Sweden Puts Deportation Of British Woman With Alzheimer’s ‘On Hold’

 

April 06, 2023

 

The Swedish Migration Agency has put the deportation of an elderly woman with Alzheimer’s “on hold” pending a doctor’s assessment of her health, the woman’s family said on Wednesday.


Kathleen Poole and her now deceased husband moved to Sweden 18 years ago to be near her son. Photograph: Angelica Poole

 

By AFP/The Local

 

The decision to deport 74-year-old Kathleen Poole, which has sparked outrage in the UK, had however not been repealed.

The case is one of many post-Brexit deportations of British nationals living in EU countries, with Sweden making up nearly half of them.
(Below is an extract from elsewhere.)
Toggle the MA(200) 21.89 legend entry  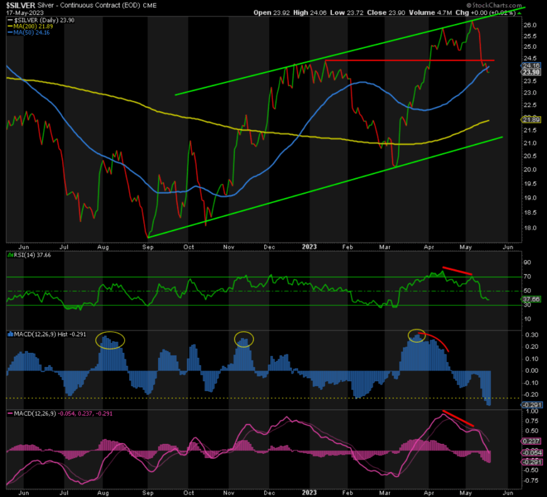tap(31, 25)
According to EU statistics agency Eurostat Sweden has ordered the deportation of 1,100 British nationals since Brexit, out of 2,630 Britons ordered to leave an EU or EEA country.

Swedish police last week asked the UK embassy to find a care home ready to receive and care for her in her home country.

But authorities later decided to suspend the deportation, pending the family providing new documents attesting to the old woman’s health.

In an email to the family, viewed by AFP, the UK embassy to Sweden said the Migration Agency “received a request at the end of March to stop the deportation”.

The embassy added that while the request was being processed “the planning for the deportation continues as before, but the actual execution of the deportation is placed on hold”.

The British woman came to Sweden in 2004 to be closer to her son, daughter-in-law and their four children.

But her application to stay in Sweden – a process that became compulsory for British citizens residing in Sweden following Brexit – was rejected because her passport had not been renewed since 2018, which her family said had not been done as her illness prevented any travel.

The Briton has spent the last 10 years in a care home.

“She’s in bed having round-the-clock care. It is not right. You don’t deport someone who is as sick as she is,” her daughter-in-law Angelica Poole told AFP.

Asked for comment, the migration agency said it was unable to discuss individual cases.

The case has sparked ire in the UK with Labour MP Hilary Benn describing it as “deeply shocking,” according to newspaper The Guardian.

In early February, The Local alerted Swedish Migration Minister Maria Malmer Stenergard to Sweden’s high deportation figures, which she in an interview with us described as “complete news” to her. She promised to look into them, saying that “we want them [Brits] here”.

We have since then repeatedly reached out to her office for further comments.